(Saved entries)
****************

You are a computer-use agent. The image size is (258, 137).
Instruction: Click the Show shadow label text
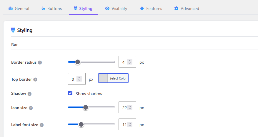click(89, 94)
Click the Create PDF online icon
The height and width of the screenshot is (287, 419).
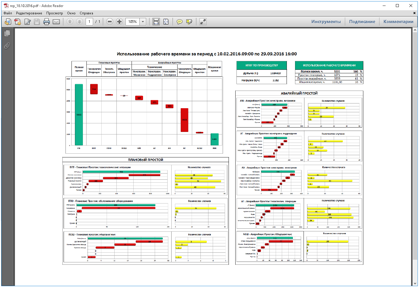pyautogui.click(x=18, y=22)
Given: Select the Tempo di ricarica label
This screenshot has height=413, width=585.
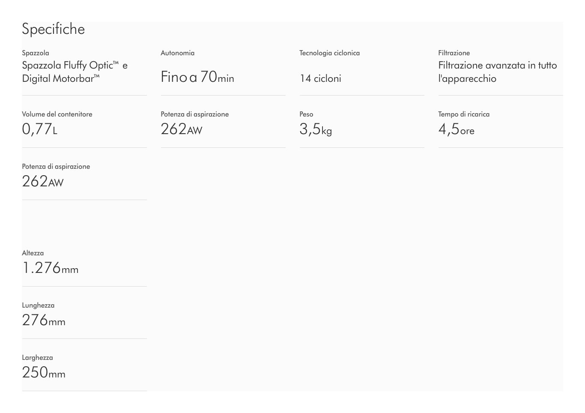Looking at the screenshot, I should tap(463, 114).
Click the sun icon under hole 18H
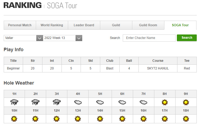The height and width of the screenshot is (127, 201). point(186,119)
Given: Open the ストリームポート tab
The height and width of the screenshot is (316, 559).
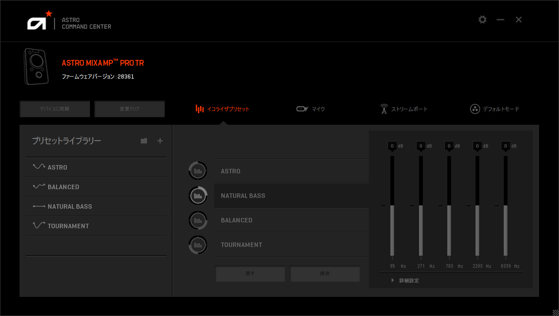Looking at the screenshot, I should pos(404,109).
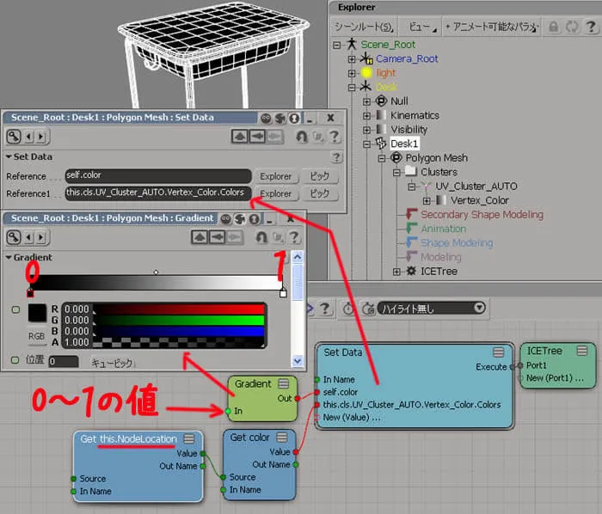Collapse the Desk1 tree node

[366, 144]
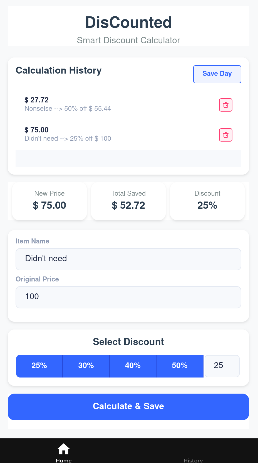Choose the 50% discount option
The image size is (258, 463).
[180, 366]
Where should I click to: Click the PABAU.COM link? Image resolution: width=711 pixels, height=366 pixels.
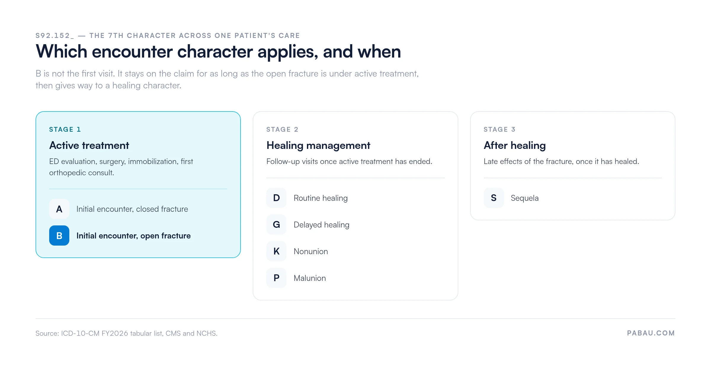tap(651, 333)
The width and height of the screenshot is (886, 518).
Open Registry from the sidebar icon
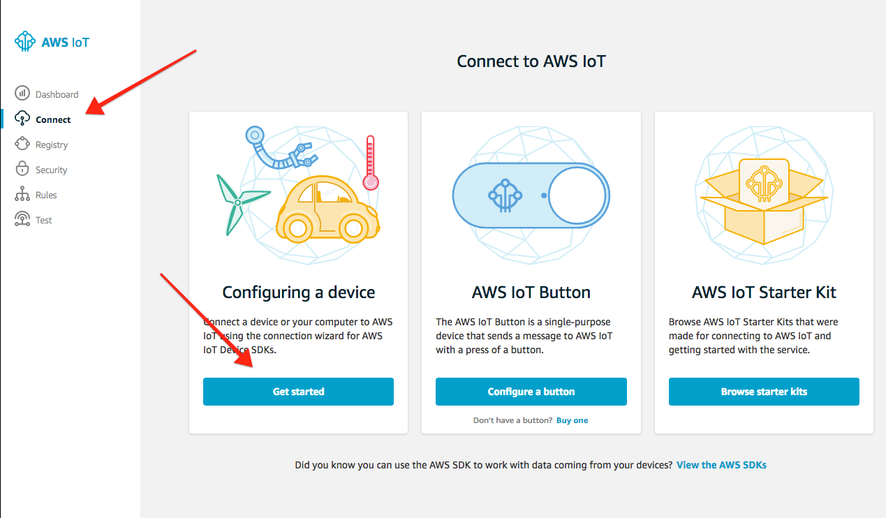tap(22, 144)
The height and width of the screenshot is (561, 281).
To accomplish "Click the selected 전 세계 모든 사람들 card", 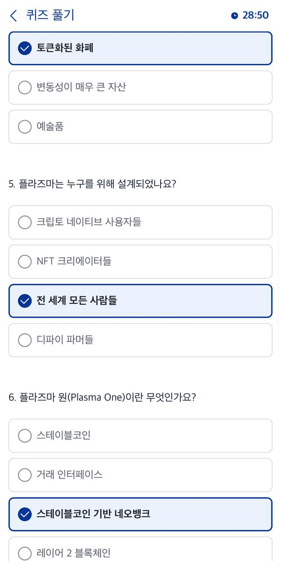I will coord(141,301).
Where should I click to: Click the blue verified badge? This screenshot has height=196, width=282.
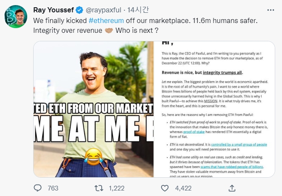80,10
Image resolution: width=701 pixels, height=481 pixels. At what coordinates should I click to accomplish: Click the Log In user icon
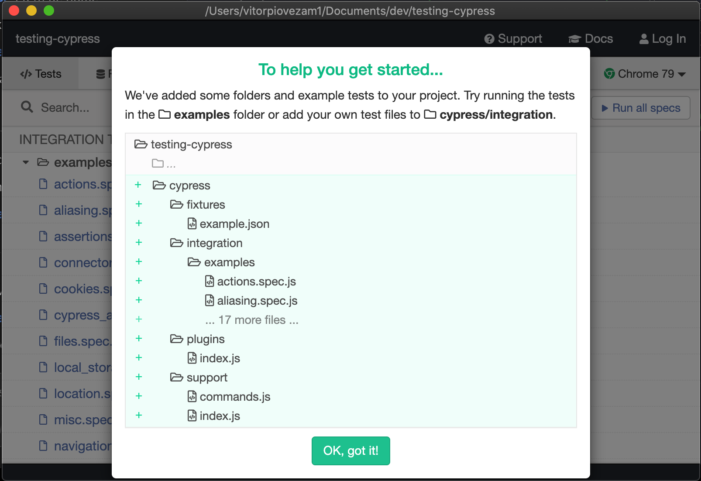click(x=644, y=39)
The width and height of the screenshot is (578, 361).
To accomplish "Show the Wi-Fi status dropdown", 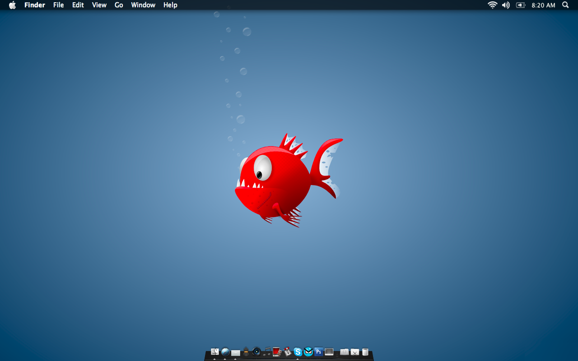I will [492, 5].
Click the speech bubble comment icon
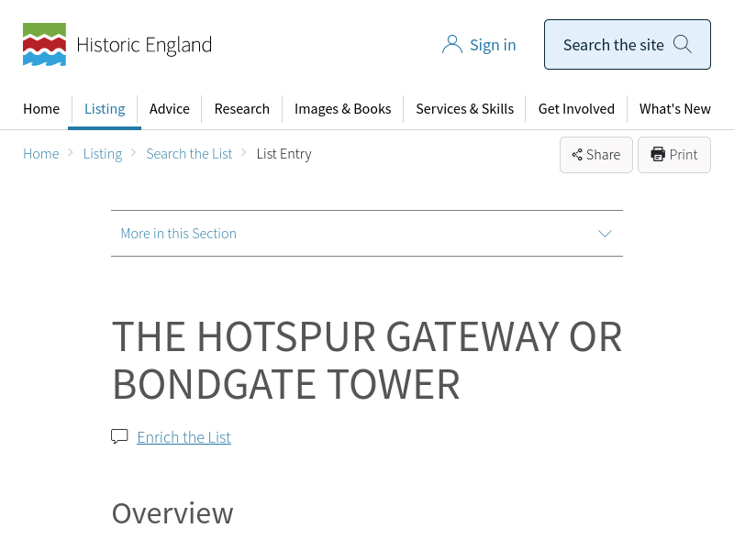734x550 pixels. pyautogui.click(x=119, y=436)
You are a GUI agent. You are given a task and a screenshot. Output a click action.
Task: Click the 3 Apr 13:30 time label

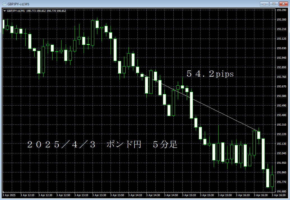100,195
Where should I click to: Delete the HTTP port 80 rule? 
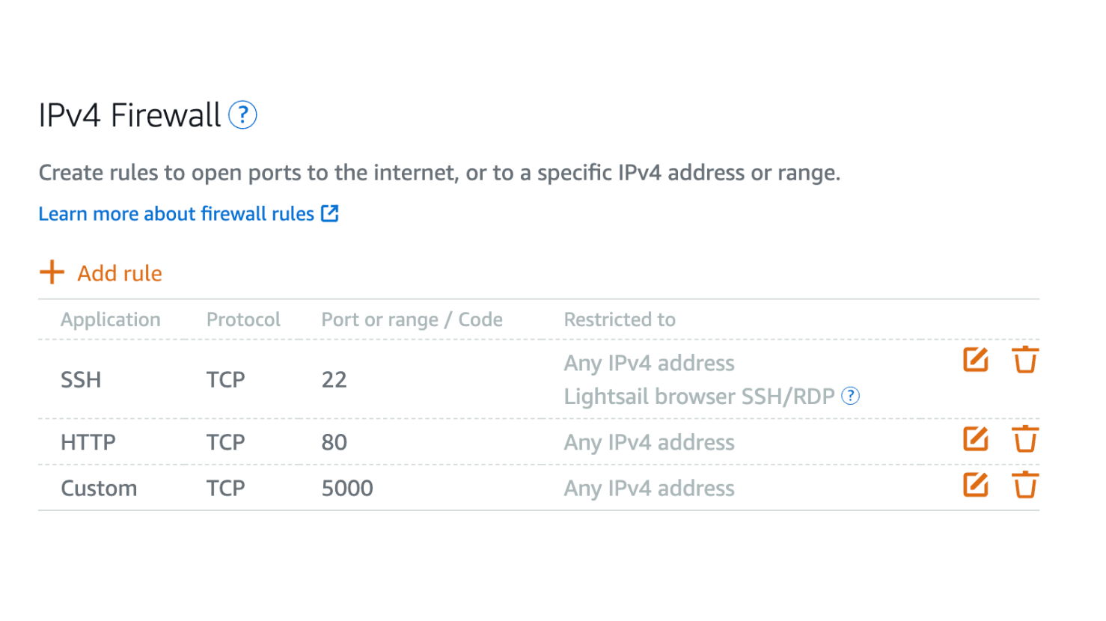coord(1024,438)
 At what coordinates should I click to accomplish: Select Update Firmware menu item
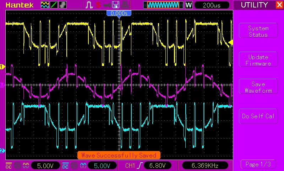point(258,60)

****************

| ASSIGNMENT |
Find the lines above that include the string "agent" and copy them.

| THE COMPLETED TASK |
You are a computer-use agent. The image size is (258, 137).
You are a GUI agent. You are given a task and a screenshot. Output a click action.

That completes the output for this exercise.